# New herps, 3 tanks.



## WolfFish (Jun 30, 2004)

I am going to be getting a 6' and 2 3' foot tanks on a stand soon and want some herps. I was thinking of getting a pacman frog in one of the 3'. Is there a frog like a pacman frog but bigger? I want to decide now so i can get everything ready. I am getting a chameleon also but he will be free roaming. I would prefer something stranger than usual and an omnivour would be a bonus. I like maly uromastyx (sp) but they cost £95 at my lfs, which is a big chunk of the budget. I don't even mind if i have only 1 tiny anole or something in the 6' as long as it requires an enclosure that i can make look good, like a rainforest.
I think you get the idea, also if there is such a thing as something that will rip up a mouse between a group that would be perfect. (a dead mouse).


----------



## Death in #'s (Apr 29, 2003)

there are los of bullfrogs and toads u can put in a 3' tank
a pacman only needs 10g tank for life 
there are lots of snakes that would fit in a 6' tnak
a 6' anole tank would be awesome since they are pretty sctive and u can make them a sick ass setup in that long of a tank


----------



## lemmywinks (Jan 25, 2004)

with the smaller tanks i would try something like a bullfrog in one and maybe a tokay or leopard geckos in the other one.

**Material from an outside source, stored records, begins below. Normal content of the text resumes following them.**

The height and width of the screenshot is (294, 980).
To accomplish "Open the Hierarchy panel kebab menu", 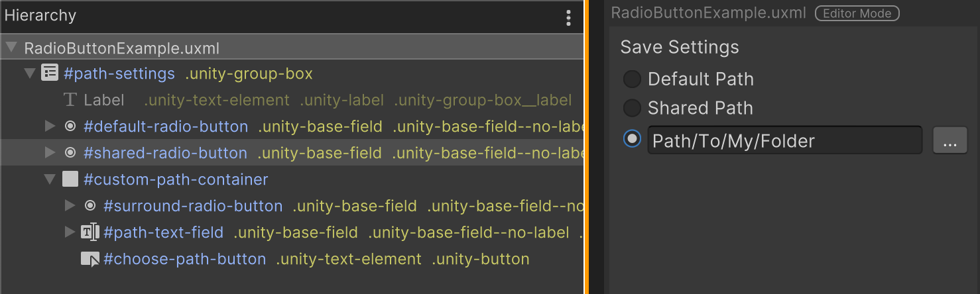I will click(568, 18).
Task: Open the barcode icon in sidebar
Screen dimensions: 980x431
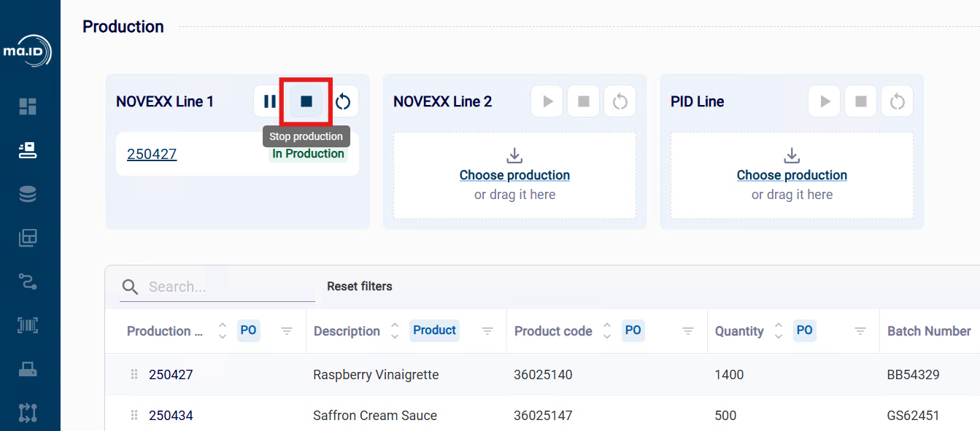Action: tap(28, 325)
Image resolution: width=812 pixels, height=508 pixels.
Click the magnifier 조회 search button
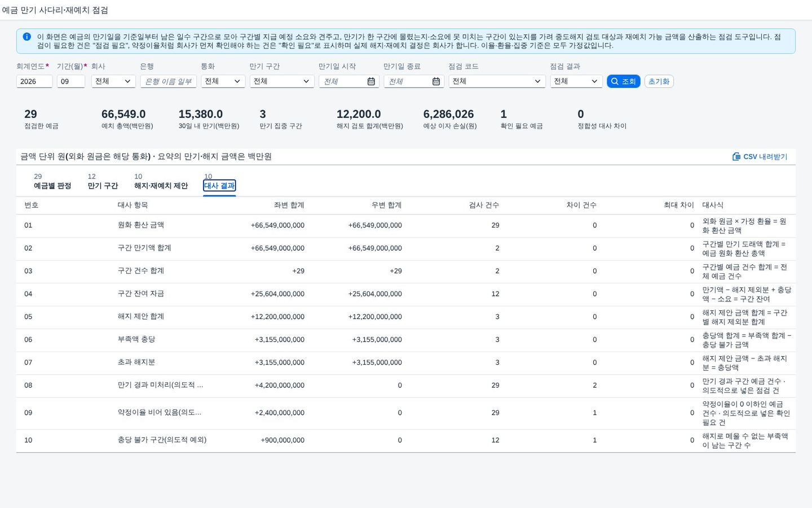click(623, 81)
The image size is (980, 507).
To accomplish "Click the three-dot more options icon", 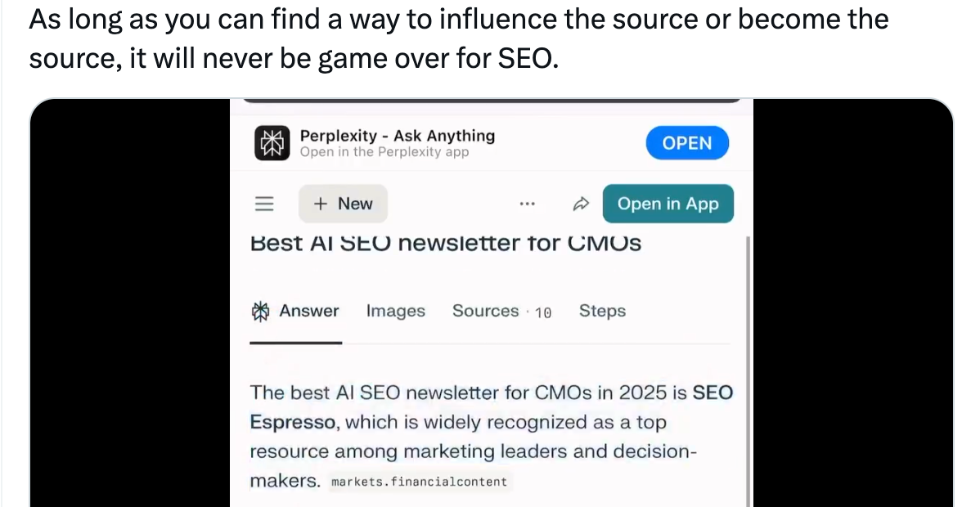I will 528,204.
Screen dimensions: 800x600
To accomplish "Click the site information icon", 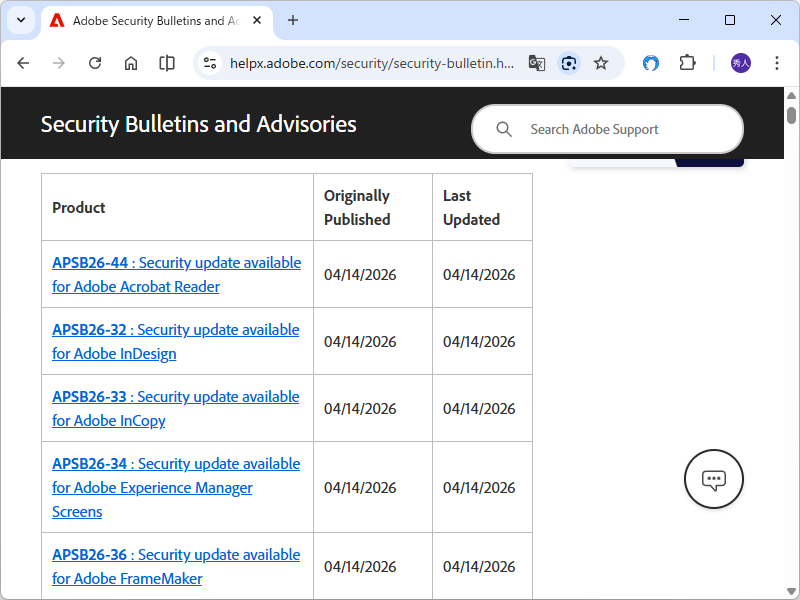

and for the 6' tank I would do something like anoles, tree frogs, and house geckos


----------



## WolfFish (Jun 30, 2004)

lemmywinks said:


> with the smaller tanks i would try something like a bullfrog in one and maybe a tokay or leopard geckos in the other one.
> 
> and for the 6' tank I would do something like anoles, tree frogs, and house geckos


 in the same tank???

i aready have a leopard gecko in another tank and theres room in there for about 5 more.
I like giving my reptiles about 3X more space than needed, becuase i think it looks good. Maybe like 30 anoles in the 6'? That will cost aslot becuase they are about £14 each. They will also need alot of crickets. I might consider a snake but i prefer lizards. Are day geckos good pets? (those colourful ones?)


----------



## lemmywinks (Jan 25, 2004)

sure you could do 30 anoles in the 6' but just make sure you dont get to many males or you might run into a bunch of problems.

I have never personaly kept a day gecko but one of my friends has one and he loves the little guy


----------



## WolfFish (Jun 30, 2004)

i have just looked on

faunology

and anoles are £6. Its an idea, i might get 6 for the 3' instead and keep the 6' for something that needs the room. I don't want fill the tanks, then find something else and wish i got that instead.


----------



## WolfFish (Jun 30, 2004)

what are bullfrogs like? help crockeeper please, you know every species alive i'm sure you can help.


----------



## AL CAPONE (Jul 29, 2004)

in that 6' you could put a jamican anole they get like 18'' to 20''
it would look cool


----------



## WolfFish (Jun 30, 2004)

what are they like to keep? Do you have any pictures?


----------



## CrocKeeper (Dec 26, 2003)

You may want to look into Bufo paracnemis, or Bufo marinus if you want a large amphibian...... here is a link to a US wholesaler who ships to europe all the time..

http://gherp.com/


----------



## Burf (Nov 3, 2003)

With your free roaming cham, how are you going top provide it with the UV light it needs? It will also be akward to feed and keep warm, especially here in the UK


----------



## WolfFish (Jun 30, 2004)

j_burf said:


> With your free roaming cham, how are you going top provide it with the UV light it needs? It will also be akward to feed and keep warm, especially here in the UK


 I have put alot of thought into this. My plan so far is to have some plants in the corner of my room and a large tree. There will be lots of branches leaning againt the tree and i may expand it by adding more and more plants. I will have a uv light horizontally against the wall and a heat lamp hanging from above, but to one side of the tree. Hopefully this will alow it to comfortably regualte its heat. I am still not 100% sure of anything yet as i want to set this up, but also the 6' tank i am soon getting so i am not sure if i can do both. I am even getting a p setup which was unexpected so i will have to chose which is most suitable.


----------



## WolfFish (Jun 30, 2004)

CrocKeeper said:


> You may want to look into Bufo paracnemis, or Bufo marinus if you want a large amphibian...... here is a link to a US wholesaler who ships to europe all the time..
> 
> http://gherp.com/


 That site sells the cheapest reptiles i've ever seen. They sell loads of different things but i don't know what they are and theres no picture.


----------